What to do:
- 1) Using the SHIP article below, decide whether each statement agrees with it: (a) the Senate Appropriations Committee voted in June to approve the Labor-HHS bill; (b) the bill adds $400 million for the Precision Medicine Initiative; (c) SHIP offices offer consultations with over 15,000 trained counselors. Answer yes or no for each, and quote the words of the article that decide it.
- 2) Print everything in the SHIP article from "The $52.1 million in" down to "looking for elsewhere.", keeping every word and mark unchanged.

**** Source document

Date: August 4th, 2016
In an era of increasing constraints on federal budgets, the Senate Appropriations Committee voted in June to approve a Labor, Health and Human Services, and Education Appropriations (Labor-HHS) bill that would effectively eliminate the Medicare State Health Insurance Program (SHIP), which provides in-person and over-the-phone Medicare counseling to seniors and people with disabilities.
While there is much to like in the Senate’s version of the appropriations bill, such as the expansion of funding to the National Institutes of Health (NIH) that includes a $400 million increase to study Alzheimer’s disease, a $100 million increase for the Precision Medicine Initiative, and $126 million in additional funding to address the opioid epidemic, the committee’s decisions to defund the SHIP program is perplexing. The $52.1 million program is not an example of federal waste, but instead a vital and trusted resource Medicare beneficiaries use to navigate the program. Last year, an estimated seven million Medicare customers sought SHIP services because the information provided to them through other channels was inadequate. Eliminating the program will leave millions of soon-to-be and existing Medicare beneficiaries without the information to make informed decisions in the oft-confusing realm of federal health insurance.
The $52.1 million in funding allocated to SHIP allows the program to operate offices in all 50 states, Washington D.C., Guam, Puerto Rico, and the Virgin Islands. The majority of these offices are run by State Units on Aging, established under the Older Americans Act. These state offices allow seniors to have face-to-face consultations with one of over 15,000 trained counselors. The high-quality advice provided to Medicare beneficiaries during these meetings cannot be fully replaced by online materials or telecommunications outreach. The needs and questions of beneficiaries can be so complex that it necessitates a face-to-face encounter. A key reason SHIP exists is because beneficiaries were not able to find the information they were looking for elsewhere.

********
**** Given information

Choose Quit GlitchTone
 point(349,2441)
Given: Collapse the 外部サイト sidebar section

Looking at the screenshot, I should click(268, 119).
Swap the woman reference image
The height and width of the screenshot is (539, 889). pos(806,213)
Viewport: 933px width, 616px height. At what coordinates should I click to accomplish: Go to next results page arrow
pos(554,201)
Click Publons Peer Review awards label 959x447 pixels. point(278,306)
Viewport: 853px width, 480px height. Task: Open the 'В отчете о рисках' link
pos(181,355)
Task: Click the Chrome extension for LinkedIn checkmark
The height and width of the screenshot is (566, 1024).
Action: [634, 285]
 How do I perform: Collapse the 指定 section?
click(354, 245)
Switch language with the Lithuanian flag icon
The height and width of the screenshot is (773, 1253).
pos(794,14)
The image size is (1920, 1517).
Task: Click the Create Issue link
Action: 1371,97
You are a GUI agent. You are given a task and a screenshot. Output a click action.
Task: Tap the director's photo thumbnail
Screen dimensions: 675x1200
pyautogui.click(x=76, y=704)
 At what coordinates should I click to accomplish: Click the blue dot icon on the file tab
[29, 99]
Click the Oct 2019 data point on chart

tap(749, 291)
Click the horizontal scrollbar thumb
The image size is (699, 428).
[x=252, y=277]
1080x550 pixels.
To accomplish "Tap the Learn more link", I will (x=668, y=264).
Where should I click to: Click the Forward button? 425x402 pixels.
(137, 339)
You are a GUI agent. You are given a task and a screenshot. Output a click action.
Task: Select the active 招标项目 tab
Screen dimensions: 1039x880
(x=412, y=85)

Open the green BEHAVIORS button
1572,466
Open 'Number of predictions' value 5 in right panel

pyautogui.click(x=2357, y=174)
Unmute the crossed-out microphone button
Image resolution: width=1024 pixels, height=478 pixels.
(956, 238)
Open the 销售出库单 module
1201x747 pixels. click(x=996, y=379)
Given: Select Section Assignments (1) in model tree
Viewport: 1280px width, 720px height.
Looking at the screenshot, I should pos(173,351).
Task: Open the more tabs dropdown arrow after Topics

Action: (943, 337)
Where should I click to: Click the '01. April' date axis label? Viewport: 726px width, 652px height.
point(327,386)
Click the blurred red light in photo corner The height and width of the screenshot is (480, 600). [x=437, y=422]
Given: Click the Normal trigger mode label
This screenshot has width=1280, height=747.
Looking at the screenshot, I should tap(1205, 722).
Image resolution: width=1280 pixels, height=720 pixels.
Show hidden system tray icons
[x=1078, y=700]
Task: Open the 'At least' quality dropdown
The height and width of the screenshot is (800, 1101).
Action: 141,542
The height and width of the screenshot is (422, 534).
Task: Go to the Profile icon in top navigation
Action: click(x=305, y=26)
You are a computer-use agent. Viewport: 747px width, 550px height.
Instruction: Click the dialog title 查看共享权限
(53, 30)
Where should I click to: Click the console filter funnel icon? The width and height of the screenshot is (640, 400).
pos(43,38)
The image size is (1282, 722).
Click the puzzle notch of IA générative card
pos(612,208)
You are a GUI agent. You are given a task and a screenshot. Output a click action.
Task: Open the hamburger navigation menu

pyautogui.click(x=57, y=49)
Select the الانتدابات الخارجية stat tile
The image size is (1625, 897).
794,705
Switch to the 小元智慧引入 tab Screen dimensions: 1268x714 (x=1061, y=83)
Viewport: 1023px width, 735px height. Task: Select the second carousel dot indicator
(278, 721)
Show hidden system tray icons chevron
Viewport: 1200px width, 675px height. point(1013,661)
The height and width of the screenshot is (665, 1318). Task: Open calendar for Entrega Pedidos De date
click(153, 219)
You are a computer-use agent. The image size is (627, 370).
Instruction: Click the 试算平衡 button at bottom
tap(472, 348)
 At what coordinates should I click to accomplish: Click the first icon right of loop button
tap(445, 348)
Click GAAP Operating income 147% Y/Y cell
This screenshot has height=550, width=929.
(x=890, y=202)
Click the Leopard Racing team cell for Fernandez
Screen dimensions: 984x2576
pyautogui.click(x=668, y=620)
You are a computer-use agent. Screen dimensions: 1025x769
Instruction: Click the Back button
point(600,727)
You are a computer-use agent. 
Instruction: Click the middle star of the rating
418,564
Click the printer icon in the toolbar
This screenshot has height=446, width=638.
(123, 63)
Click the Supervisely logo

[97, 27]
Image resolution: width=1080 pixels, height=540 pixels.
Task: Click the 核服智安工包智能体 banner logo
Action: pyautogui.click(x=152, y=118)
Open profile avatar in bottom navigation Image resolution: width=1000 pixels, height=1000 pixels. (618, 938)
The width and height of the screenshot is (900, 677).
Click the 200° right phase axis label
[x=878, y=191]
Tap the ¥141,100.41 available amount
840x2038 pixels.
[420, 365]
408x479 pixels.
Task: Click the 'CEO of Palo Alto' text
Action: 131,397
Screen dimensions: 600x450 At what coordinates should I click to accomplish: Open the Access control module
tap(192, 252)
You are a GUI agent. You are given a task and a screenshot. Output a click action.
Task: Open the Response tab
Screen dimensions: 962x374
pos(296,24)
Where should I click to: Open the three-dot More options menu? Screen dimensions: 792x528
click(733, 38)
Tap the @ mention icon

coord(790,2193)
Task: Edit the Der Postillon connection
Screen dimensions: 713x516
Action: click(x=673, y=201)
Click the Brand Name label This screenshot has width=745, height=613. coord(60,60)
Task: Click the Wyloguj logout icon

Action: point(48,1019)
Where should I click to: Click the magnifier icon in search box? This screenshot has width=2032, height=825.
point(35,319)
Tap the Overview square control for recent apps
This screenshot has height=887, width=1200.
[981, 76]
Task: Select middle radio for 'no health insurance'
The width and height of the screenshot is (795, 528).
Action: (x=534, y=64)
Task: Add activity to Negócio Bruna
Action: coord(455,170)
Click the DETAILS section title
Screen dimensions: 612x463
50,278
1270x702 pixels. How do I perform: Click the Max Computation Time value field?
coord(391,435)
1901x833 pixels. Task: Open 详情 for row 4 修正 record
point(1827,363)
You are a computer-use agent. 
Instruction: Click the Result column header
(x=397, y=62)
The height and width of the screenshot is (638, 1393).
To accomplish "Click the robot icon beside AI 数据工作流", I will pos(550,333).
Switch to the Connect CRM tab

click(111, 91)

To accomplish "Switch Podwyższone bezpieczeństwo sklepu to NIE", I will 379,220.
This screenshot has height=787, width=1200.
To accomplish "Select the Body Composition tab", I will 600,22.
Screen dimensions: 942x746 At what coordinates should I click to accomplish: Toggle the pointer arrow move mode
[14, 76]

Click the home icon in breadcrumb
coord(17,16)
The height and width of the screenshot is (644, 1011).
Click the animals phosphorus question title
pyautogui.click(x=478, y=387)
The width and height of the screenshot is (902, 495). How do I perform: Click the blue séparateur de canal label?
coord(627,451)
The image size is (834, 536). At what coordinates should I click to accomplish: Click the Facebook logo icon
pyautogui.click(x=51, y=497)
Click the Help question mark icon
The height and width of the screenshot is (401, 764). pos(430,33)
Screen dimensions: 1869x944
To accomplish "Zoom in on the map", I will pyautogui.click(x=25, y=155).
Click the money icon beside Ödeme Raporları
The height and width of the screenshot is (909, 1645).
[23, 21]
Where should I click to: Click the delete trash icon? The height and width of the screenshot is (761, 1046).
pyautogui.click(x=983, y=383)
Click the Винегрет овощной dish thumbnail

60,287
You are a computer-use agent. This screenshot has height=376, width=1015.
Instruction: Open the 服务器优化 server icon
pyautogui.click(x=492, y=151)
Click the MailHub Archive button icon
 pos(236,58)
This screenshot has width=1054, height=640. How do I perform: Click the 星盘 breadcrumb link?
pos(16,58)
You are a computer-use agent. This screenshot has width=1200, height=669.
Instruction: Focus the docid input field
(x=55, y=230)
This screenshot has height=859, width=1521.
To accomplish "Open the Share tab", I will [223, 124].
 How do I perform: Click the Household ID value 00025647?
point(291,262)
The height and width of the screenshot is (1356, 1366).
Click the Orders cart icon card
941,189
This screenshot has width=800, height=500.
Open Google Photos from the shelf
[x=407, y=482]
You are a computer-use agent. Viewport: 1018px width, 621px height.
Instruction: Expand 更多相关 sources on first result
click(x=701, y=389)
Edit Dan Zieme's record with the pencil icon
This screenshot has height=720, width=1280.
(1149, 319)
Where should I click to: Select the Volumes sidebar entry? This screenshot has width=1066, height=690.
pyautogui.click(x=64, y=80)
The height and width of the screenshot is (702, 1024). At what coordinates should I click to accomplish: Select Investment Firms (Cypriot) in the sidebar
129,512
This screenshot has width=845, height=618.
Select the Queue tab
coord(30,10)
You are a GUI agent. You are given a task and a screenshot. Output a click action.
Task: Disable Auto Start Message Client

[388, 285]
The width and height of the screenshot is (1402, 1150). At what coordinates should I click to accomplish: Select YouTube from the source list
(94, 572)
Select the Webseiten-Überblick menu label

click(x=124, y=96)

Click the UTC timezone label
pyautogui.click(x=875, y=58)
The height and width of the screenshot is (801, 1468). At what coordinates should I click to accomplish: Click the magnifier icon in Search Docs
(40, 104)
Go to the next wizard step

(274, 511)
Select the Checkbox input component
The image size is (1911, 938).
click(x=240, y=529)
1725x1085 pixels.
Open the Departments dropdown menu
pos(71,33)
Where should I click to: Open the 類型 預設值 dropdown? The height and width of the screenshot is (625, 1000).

********

Solutions per task:
- 1)
(a) Yes: "the Senate Appropriations Committee voted in June to approve a Labor, Health and Human Services, and Education Appropriations (Labor-HHS) bill"
(b) No: "a $100 million increase for the Precision Medicine Initiative"
(c) Yes: "one of over 15,000 trained counselors"

- 2)
The $52.1 million in funding allocated to SHIP allows the program to operate offices in all 50 states, Washington D.C., Guam, Puerto Rico, and the Virgin Islands. The majority of these offices are run by State Units on Aging, established under the Older Americans Act. These state offices allow seniors to have face-to-face consultations with one of over 15,000 trained counselors. The high-quality advice provided to Medicare beneficiaries during these meetings cannot be fully replaced by online materials or telecommunications outreach. The needs and questions of beneficiaries can be so complex that it necessitates a face-to-face encounter. A key reason SHIP exists is because beneficiaries were not able to find the information they were looking for elsewhere.